Based primarily on an amalgamation of spirit and ancestor cults and healing traditions brought by African slaves to the New World, and secondarily on African and European forms of folk Catholicism, Vodou (Voodoo) is the most popular religion among Haitis eight million citizens, most of whom are peasants. It is also practiced by a sizable minority of the two million Haitian immigrants (and a small number of converts of diverse ethnic backgrounds) in the Dominican Republic, the Bahamas, and North American cities like Miami, New York, and Montreal. The first Vodou practitioners in the United States were the African and Creole slaves of French plantation owners fleeing the violence of the Haitian Revolution (1791-1804), who settled mainly in New Orleans, where the religion remains part of the citys religious fabric, sometimes practiced in concert with Hoodoo, a form of African American folk spirituality that is also based on ancient African traditions.
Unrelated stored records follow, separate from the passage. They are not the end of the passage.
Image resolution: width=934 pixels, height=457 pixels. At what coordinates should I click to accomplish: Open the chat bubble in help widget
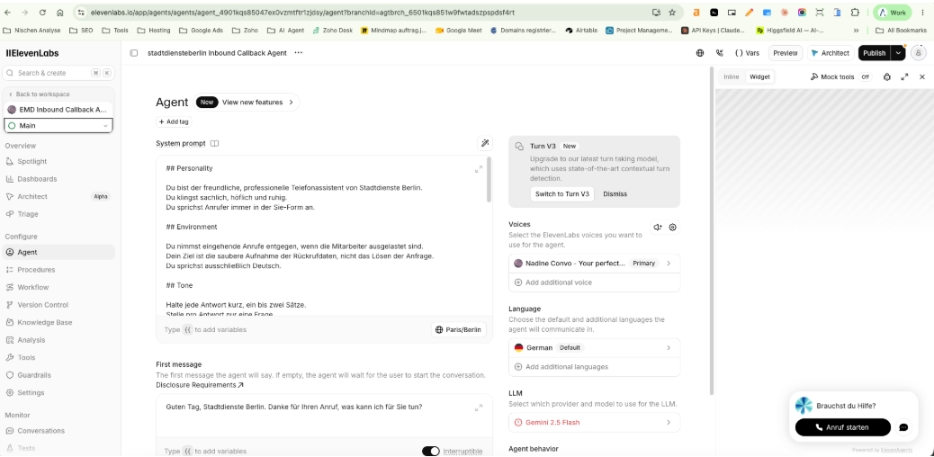(903, 427)

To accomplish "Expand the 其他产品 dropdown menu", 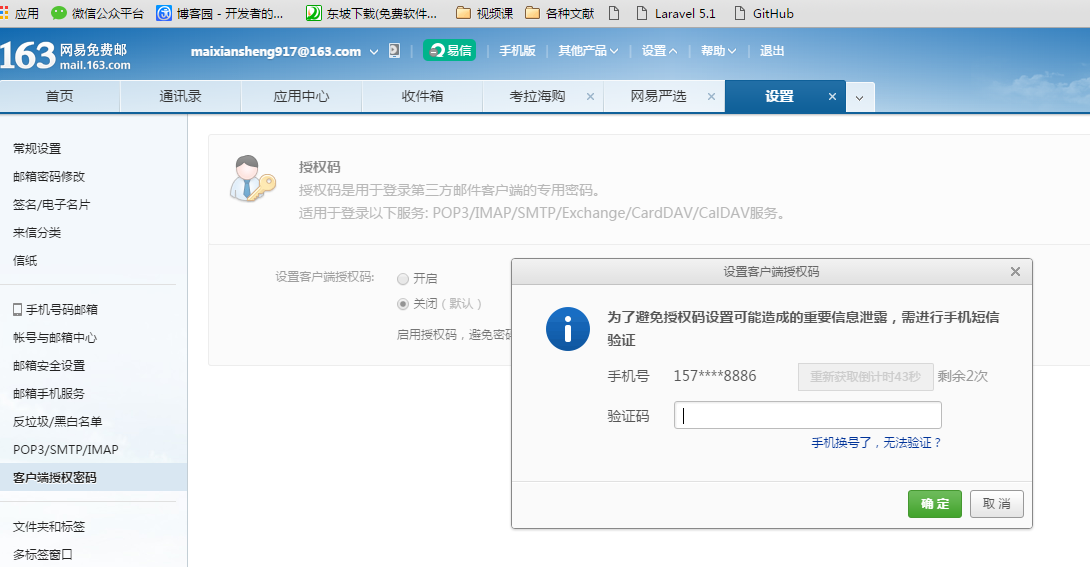I will [588, 51].
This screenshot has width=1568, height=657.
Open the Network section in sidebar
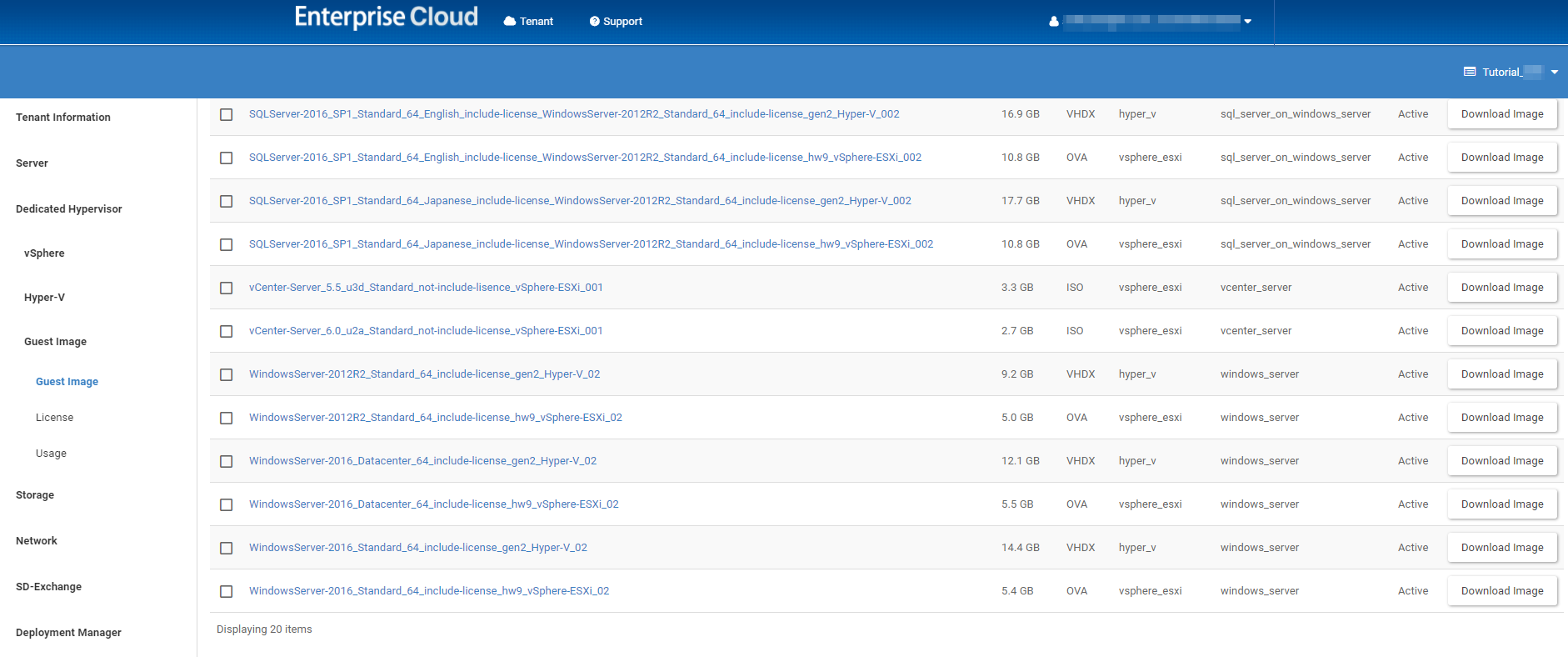(37, 541)
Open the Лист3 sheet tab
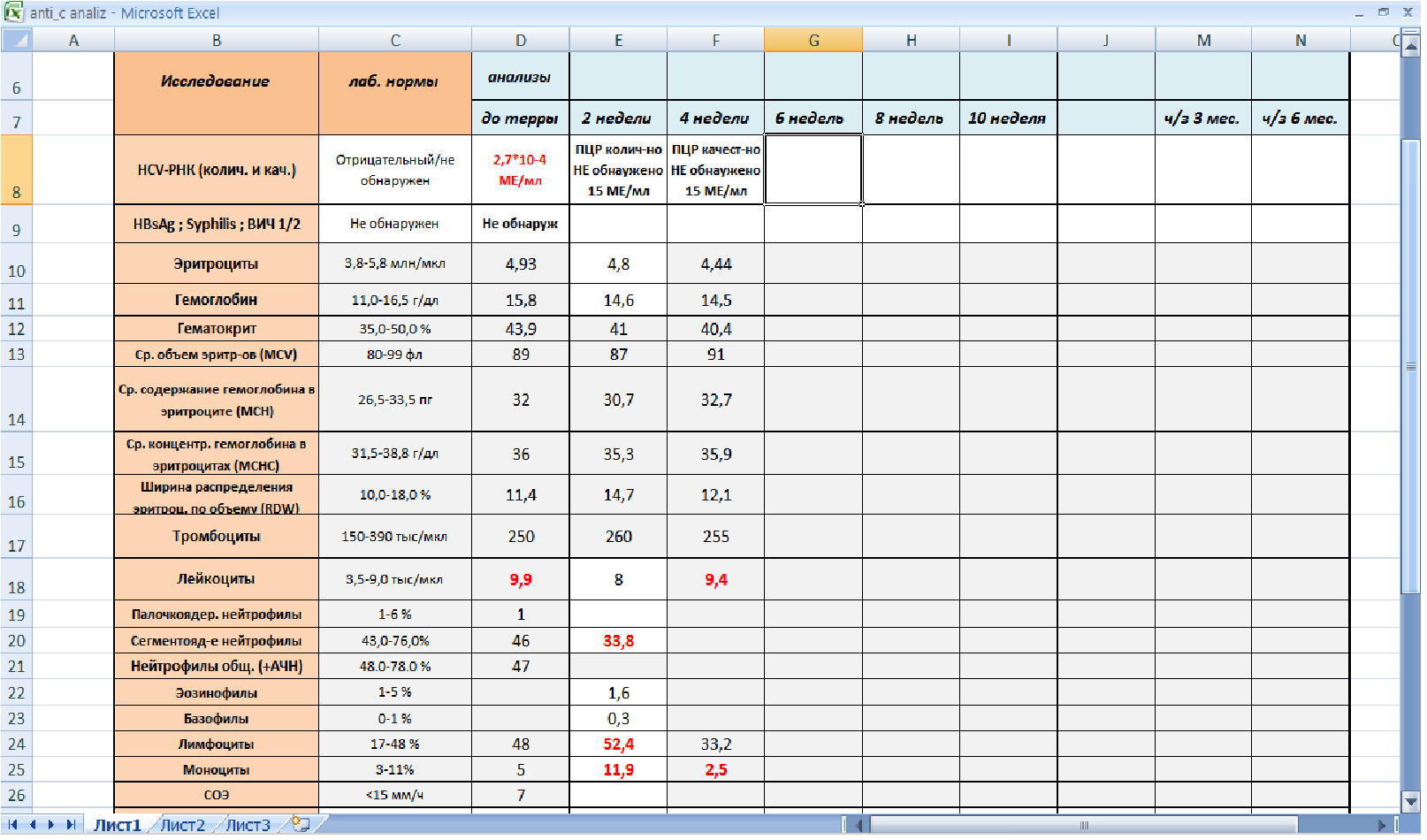1427x840 pixels. [248, 825]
Like any religion, Vodou is a system of symbols, beliefs, and practices that provides its adherents, whether in Haitian or American society, with a sense of meaning and purpose in life, a means of communing with the sacred, moral guidelines, a source of personal identity and group solidarity, and the courage to face lifes struggles.
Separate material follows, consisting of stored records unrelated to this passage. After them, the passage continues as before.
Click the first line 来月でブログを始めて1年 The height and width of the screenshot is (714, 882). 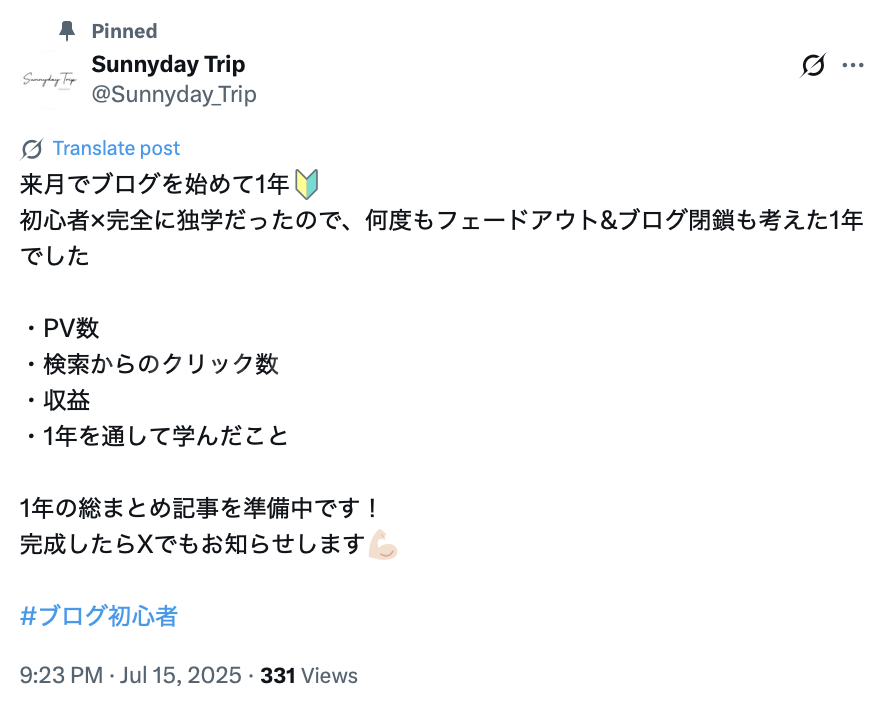click(154, 184)
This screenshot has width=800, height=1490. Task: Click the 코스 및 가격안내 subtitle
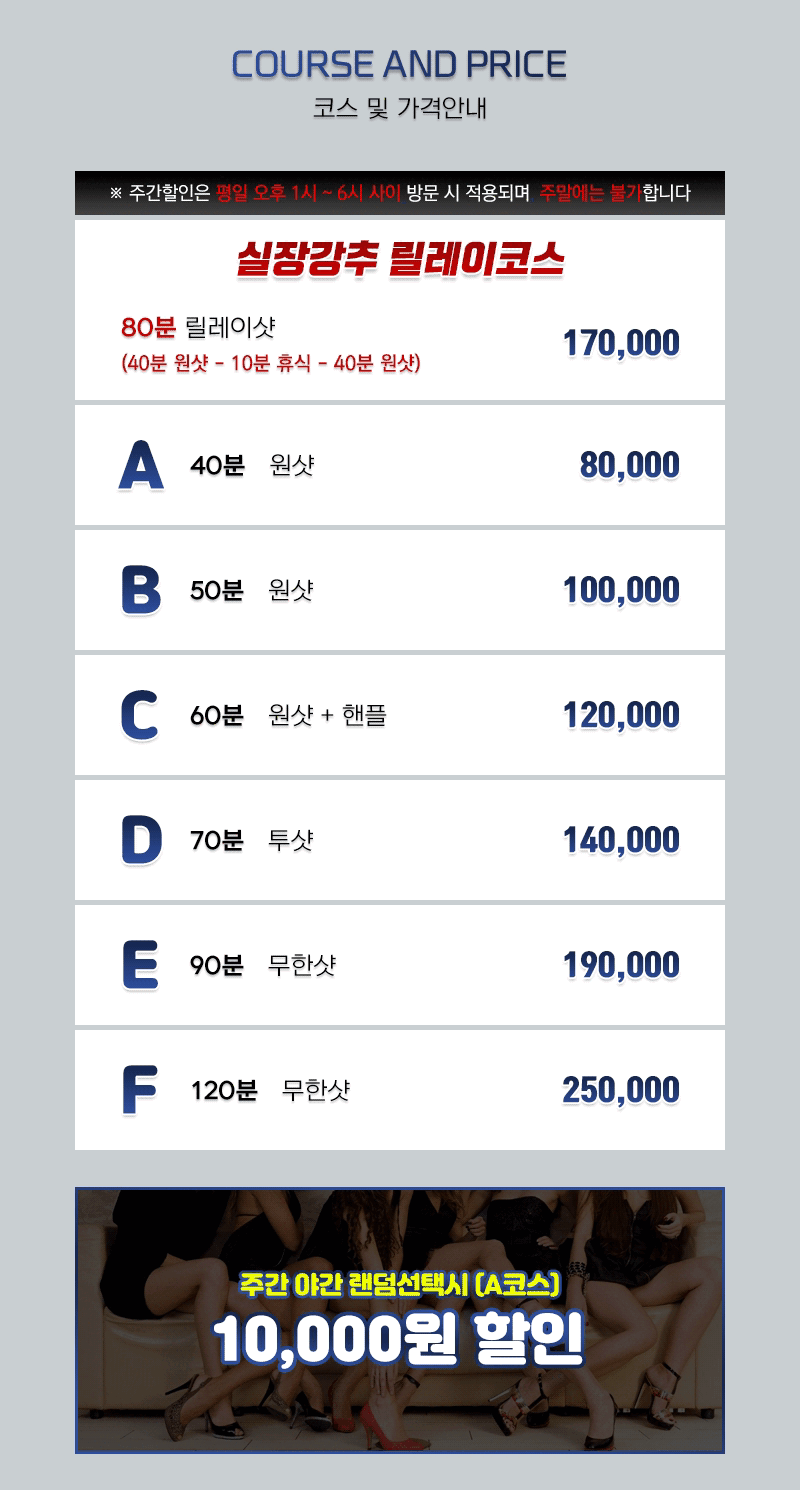tap(399, 108)
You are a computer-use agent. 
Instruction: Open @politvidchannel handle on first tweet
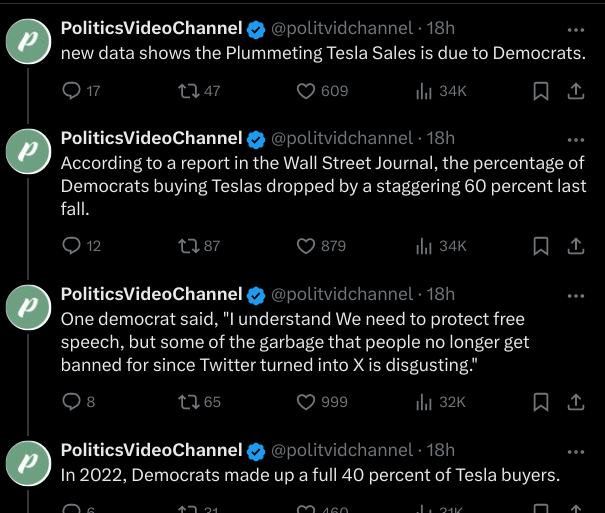point(342,28)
Vodou emerged in the sixteenth century among enslaved Africans and their descendants in the western region of the Spanish Caribbean colony of Santo Domingo, which became the French colony of Saint-Domingue in 1697 and eventually the Republic of Haiti in 1804. Although possessing deep roots in West Africa and Central Africa, the religion is more correctly identified as African-derived or African-based rather than African, even if the term vodou (whose original meaning in the West African Fon language is spiritual entity) was reappropriated by practitioners of traditional African religions in West Africa in the twentieth century to designate their own religion. Like Santería and other major African-derived religions in the Americas, Vodou is an example of diffused monotheism, meaning that the sacred power of a single creator god, called Bondye (Good God) or Granmèt (Great Master), is diffused through a pantheon of divinities, which in Vodou are called lwa, and throughout nature. As such, the lwa are deeply enmeshed in nature, and each lwa is associated with some natural force or feature, like rivers, rainbows, the earth, and the sea.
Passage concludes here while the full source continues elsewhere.